Today I was meditating on how God is our Father. I am a child, a child of God. So often I choose to run away from all that is good. Father tells me to clean my room, and I don't want to. Father reprimands me for taking something that isn't mine, and I don't like it. Or even worse, He tells me to do something like eat my brussel sprouts, and I really don't want to. In the end? He knows what is best for me. He does all of these things out of love and to lead me in the right direction. But I am the child. And children? Occasionally we run away. Most of the time it isn't far, but maybe down the street to sit by the stop sign with a pouty lip and our arms crossed against our chest in a "just TRY to take me back home" rebellious gesture. `When I do this? I forget who my Father is.
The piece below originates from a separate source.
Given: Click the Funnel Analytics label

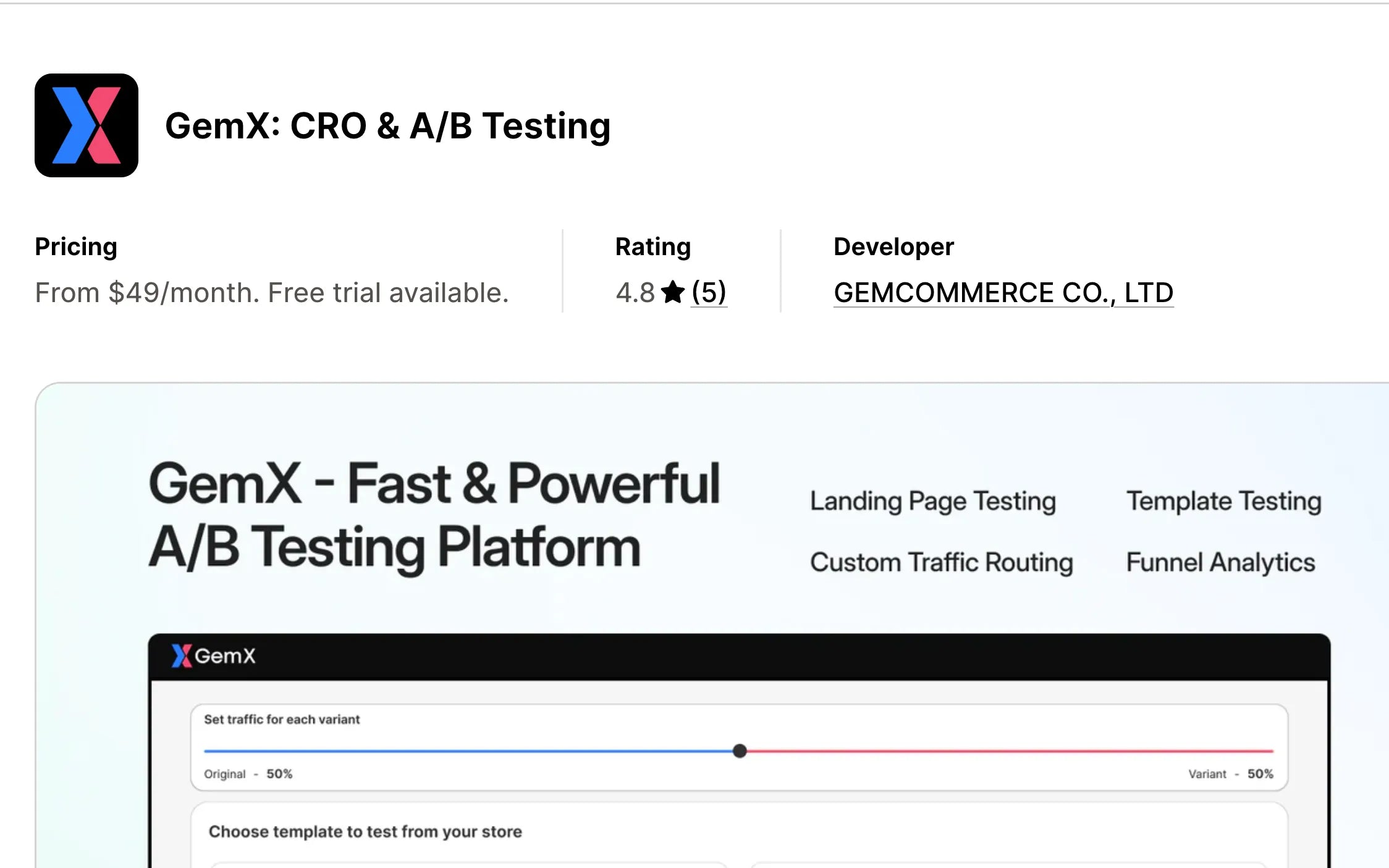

And before I know it, I look over out of the corner of my eye and He is there. Crouched down next to me with an inviting smile on His face and His arms open, beckoning to me to come home. Sometimes I sit there for a couple more minutes, sometimes I'll sit there for an hour. But eventually I'll realize that He is right. That in truth? He knows what is best for me. He is doing it for my own good - to grow me and shape me into the woman of God I'm suppose to be. And in that moment I slowly turn and jump into His arms. Back into the loving embrace of a Father who loves me deeply and wants to keep me from harm. Is it always going to be easy to clean my room (witness), eat my brussel sprouts (read my bible), or realize that I've sinned? No, but the good news is we have a Father who loves us - and He is always there waiting with open arms when we stray from the path of righteousness. So instead of sitting by the stop sign contemplating how you've been "wronged" by being told to do things you don't want to do, meditate instead on the love of our Father and jump back in to His arms. He's waiting.